**What you have to do**
Render the listing as a two-column CSV with the headers task_text and answer. Start at the line containing "Given: Open the user profile icon in header" and end at the line containing "tap(25, 515)", both included. Give one row per text-and-answer pair, with each value in a single quoted field and line breaks replaced by spaces.
========================================================================
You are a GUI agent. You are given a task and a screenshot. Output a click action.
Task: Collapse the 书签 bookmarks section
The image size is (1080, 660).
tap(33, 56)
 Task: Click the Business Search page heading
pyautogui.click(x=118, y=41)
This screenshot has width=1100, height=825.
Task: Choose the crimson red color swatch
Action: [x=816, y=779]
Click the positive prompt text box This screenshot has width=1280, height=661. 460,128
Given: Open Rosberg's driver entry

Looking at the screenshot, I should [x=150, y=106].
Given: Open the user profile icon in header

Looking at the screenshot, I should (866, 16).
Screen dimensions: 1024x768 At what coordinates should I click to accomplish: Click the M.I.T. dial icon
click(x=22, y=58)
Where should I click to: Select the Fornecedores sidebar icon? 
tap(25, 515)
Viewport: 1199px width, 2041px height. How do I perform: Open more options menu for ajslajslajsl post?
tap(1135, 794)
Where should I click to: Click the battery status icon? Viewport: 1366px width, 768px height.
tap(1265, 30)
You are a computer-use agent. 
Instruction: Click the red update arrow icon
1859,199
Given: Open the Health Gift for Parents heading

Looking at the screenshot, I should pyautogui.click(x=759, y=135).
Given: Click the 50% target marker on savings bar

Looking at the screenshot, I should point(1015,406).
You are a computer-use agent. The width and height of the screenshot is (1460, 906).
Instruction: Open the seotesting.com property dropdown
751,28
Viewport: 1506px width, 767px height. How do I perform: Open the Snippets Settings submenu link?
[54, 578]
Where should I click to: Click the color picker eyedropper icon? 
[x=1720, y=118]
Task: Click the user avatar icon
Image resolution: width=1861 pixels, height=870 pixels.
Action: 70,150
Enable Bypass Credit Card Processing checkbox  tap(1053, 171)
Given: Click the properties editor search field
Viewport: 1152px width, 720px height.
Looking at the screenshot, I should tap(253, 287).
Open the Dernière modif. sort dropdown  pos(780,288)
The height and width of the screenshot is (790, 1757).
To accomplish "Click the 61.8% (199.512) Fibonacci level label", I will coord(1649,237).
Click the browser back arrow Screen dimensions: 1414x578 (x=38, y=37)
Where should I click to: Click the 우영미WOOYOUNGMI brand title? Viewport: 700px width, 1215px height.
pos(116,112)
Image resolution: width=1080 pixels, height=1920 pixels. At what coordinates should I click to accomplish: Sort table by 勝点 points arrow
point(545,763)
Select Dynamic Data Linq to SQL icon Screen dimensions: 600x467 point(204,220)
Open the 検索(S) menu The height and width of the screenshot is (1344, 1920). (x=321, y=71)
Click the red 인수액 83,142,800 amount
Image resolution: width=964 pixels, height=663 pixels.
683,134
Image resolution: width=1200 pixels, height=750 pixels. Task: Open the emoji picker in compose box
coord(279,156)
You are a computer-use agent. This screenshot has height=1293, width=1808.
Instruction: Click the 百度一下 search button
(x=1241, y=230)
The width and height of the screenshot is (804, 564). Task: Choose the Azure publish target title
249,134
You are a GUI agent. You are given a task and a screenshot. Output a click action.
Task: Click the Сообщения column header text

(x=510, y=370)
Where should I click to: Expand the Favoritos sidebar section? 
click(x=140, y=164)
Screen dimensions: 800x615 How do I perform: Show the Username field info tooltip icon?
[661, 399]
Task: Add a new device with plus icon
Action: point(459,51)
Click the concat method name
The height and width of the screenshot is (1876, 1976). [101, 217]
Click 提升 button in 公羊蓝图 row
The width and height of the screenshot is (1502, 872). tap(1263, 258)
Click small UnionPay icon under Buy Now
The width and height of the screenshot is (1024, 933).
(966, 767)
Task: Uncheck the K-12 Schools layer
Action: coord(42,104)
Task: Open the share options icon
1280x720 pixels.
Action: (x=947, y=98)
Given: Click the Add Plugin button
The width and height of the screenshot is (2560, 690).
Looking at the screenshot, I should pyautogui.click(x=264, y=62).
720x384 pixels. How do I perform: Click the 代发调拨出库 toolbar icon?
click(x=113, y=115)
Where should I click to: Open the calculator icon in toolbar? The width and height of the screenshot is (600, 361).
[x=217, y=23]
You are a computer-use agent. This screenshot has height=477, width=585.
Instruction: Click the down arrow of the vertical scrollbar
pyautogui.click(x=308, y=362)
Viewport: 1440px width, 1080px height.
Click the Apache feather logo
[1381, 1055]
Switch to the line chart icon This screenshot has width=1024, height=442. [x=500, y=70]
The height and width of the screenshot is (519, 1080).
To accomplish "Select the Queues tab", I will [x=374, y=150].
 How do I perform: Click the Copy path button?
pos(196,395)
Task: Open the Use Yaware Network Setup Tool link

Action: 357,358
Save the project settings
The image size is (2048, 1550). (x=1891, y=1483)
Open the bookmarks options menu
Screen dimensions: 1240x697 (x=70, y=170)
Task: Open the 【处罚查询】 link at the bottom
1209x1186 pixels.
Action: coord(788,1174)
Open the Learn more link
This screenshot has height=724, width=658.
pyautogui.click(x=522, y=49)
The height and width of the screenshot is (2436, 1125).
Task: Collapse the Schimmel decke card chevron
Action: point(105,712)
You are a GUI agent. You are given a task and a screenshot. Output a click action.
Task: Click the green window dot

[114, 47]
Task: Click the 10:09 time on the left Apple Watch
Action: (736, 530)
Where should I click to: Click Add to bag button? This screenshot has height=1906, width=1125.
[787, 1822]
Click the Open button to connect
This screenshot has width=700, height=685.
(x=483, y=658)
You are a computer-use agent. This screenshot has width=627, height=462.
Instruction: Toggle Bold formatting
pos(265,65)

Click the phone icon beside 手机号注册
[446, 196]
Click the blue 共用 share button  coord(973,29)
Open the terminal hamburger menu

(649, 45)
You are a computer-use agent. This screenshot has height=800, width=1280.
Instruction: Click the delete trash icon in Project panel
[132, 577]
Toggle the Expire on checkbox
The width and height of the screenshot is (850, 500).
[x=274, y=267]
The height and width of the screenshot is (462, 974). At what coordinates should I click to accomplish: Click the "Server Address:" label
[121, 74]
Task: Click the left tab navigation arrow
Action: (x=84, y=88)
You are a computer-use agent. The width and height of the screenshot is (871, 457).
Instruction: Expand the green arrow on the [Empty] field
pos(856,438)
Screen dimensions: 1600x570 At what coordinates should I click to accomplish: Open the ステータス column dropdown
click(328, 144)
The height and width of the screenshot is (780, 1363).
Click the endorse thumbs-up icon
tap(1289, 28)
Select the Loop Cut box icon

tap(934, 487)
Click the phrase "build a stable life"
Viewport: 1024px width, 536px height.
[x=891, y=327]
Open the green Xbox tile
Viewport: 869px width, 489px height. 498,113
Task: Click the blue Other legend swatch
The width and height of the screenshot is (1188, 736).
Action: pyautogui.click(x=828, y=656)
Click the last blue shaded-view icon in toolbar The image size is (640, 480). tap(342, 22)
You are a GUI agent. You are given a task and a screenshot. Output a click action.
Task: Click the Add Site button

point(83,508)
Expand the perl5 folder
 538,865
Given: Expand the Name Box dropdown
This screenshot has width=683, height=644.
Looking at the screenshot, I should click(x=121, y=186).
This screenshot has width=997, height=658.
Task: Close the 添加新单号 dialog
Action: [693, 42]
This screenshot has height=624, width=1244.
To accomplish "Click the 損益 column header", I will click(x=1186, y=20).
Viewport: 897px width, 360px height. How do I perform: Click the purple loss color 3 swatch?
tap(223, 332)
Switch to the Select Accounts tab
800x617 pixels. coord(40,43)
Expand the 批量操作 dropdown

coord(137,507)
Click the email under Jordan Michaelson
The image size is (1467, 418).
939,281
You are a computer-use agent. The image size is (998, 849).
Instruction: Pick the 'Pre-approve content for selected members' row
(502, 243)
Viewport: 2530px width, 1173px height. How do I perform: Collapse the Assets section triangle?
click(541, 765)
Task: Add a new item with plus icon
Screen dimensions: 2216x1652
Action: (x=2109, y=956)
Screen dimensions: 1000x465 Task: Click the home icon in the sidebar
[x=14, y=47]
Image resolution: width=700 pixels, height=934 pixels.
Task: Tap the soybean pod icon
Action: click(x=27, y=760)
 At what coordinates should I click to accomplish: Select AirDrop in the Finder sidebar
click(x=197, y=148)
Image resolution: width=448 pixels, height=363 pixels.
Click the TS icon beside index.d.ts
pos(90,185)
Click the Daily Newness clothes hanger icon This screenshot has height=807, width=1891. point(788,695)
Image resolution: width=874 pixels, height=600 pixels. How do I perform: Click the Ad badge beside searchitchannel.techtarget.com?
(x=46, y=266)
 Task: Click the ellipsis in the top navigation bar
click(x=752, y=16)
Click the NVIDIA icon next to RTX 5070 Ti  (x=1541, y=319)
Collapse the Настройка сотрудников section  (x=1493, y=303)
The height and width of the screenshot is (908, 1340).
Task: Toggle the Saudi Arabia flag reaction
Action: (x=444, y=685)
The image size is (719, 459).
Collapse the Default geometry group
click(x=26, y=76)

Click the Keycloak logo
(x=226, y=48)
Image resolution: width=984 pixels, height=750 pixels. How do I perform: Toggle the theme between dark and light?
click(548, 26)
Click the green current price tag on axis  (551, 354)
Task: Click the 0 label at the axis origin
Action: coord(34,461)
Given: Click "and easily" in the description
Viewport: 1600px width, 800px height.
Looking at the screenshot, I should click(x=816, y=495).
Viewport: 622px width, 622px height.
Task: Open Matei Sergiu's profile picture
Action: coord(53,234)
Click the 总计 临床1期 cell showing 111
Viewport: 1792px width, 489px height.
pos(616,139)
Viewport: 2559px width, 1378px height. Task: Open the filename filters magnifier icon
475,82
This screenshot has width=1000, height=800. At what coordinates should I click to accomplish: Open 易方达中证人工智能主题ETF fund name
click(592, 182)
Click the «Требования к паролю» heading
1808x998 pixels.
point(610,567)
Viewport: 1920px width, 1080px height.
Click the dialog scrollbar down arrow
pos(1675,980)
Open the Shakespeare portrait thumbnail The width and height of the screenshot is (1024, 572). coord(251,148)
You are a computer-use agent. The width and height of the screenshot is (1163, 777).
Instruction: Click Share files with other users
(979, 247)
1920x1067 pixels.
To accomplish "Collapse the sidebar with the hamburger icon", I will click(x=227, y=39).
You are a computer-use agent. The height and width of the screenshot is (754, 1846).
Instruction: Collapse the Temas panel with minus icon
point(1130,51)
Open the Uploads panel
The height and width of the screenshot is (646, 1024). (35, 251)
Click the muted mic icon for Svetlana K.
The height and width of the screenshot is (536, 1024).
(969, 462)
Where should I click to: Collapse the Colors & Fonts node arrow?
========================================================================
**Task answer**
task_text,answer
"Given: Open the user profile icon in header","Looking at the screenshot, I should (866, 16)."
"Screen dimensions: 1024x768 At what coordinates should I click to accomplish: Click the M.I.T. dial icon","click(x=22, y=58)"
"Where should I click to: Select the Fornecedores sidebar icon?","tap(25, 515)"